The Merry Dance is the follow-up to the acclaimed and thought-provoking Quiet Riot, which has just been launched on YouTube.
Both productions were penned by playwright Maggie Aitken after extensive research, which included visiting dozens of people living with the condition, and their families, throughout Scotland.
“These productions focus on dementia, the difficulties and the practical changes in life - all based on the real testimony of those who’ve been there or who are going through it right now,” explained Maggie.
The project was funded through the Reshaping Care for Older People (RCOP) programme which aims to help growing numbers of older people to continue to live full, positive and independent lives in the community.
The RCOP partnership has combined the expertise of North Lanarkshire Council, NHS Lanarkshire and the independent and the third (voluntary) sector.
The original aim of The Quiet Riot was to create a heightened understanding and empathy of the impact of dementia within health and social care staff.
But the production caught the imagination of a far wider audience - including many members of the public. Now the fly-on-the-wall narrative of the new play is set to pack out venues across Lanarkshire once again as a film of the original goes live.

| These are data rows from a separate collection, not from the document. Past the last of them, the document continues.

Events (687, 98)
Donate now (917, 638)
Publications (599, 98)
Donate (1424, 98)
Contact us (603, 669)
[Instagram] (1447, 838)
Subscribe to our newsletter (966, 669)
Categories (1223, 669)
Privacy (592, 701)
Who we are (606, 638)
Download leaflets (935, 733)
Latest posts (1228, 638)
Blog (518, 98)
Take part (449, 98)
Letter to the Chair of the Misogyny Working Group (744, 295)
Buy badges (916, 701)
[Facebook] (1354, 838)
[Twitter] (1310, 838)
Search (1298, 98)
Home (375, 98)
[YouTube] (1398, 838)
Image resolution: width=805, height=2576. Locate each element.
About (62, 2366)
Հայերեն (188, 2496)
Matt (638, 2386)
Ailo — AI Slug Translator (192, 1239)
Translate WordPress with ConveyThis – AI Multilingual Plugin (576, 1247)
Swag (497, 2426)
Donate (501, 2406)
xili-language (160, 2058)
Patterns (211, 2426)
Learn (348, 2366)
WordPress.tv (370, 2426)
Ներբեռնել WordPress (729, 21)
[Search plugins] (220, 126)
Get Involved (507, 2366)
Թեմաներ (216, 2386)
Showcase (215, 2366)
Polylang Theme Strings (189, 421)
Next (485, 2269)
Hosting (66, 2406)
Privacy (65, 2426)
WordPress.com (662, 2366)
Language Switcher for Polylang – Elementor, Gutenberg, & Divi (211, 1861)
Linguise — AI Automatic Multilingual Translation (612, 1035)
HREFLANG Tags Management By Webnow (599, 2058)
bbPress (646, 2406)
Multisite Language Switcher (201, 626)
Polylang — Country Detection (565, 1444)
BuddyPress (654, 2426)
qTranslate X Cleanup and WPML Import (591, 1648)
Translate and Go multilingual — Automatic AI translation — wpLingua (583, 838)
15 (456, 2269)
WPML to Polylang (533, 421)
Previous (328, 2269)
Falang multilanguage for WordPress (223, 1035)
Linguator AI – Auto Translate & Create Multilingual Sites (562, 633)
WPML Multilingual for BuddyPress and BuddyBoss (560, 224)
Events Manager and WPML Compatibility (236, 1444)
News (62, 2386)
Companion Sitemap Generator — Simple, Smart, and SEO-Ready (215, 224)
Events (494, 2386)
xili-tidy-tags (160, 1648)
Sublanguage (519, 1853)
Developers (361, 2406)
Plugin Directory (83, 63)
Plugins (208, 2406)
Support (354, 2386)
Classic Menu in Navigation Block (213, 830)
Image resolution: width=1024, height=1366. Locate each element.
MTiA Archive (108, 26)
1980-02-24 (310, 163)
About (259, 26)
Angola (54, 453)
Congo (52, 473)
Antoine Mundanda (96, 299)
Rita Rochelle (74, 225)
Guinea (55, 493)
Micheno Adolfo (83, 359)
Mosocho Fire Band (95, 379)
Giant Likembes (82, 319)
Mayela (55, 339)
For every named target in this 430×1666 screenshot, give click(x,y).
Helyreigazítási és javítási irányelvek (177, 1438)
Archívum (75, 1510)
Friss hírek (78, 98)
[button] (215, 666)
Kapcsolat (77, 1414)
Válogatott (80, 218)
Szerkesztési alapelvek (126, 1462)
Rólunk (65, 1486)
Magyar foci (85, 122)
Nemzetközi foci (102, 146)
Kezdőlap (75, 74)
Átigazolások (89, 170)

“In the story so far we’ve given audiences a candid glimpse into the lives of a close-knit family trying to deal with the implications of a loved one living with dementia – just before their first visit from a social worker,” Maggie continued.
“The lead character, Bob MacKenzie, is a straight-talking Scotsman with a big heart and a bigger mouth. But he’s struggling to come to terms with profound life changes as he cares for his wife, Isabel.
“Originally the plan was to create a resource for professionals to provide an insight into the type of conversations that go on behind closed doors just before their visits.
“The feedback we received was that the narrative struck a chord with many people, including individuals and families, who’d also attended the first round of productions, and who were going through a similar situation.
“We found that the story provided a reassurance that they are not alone – and there are supports available. We made a film version to extend the reach of that message.”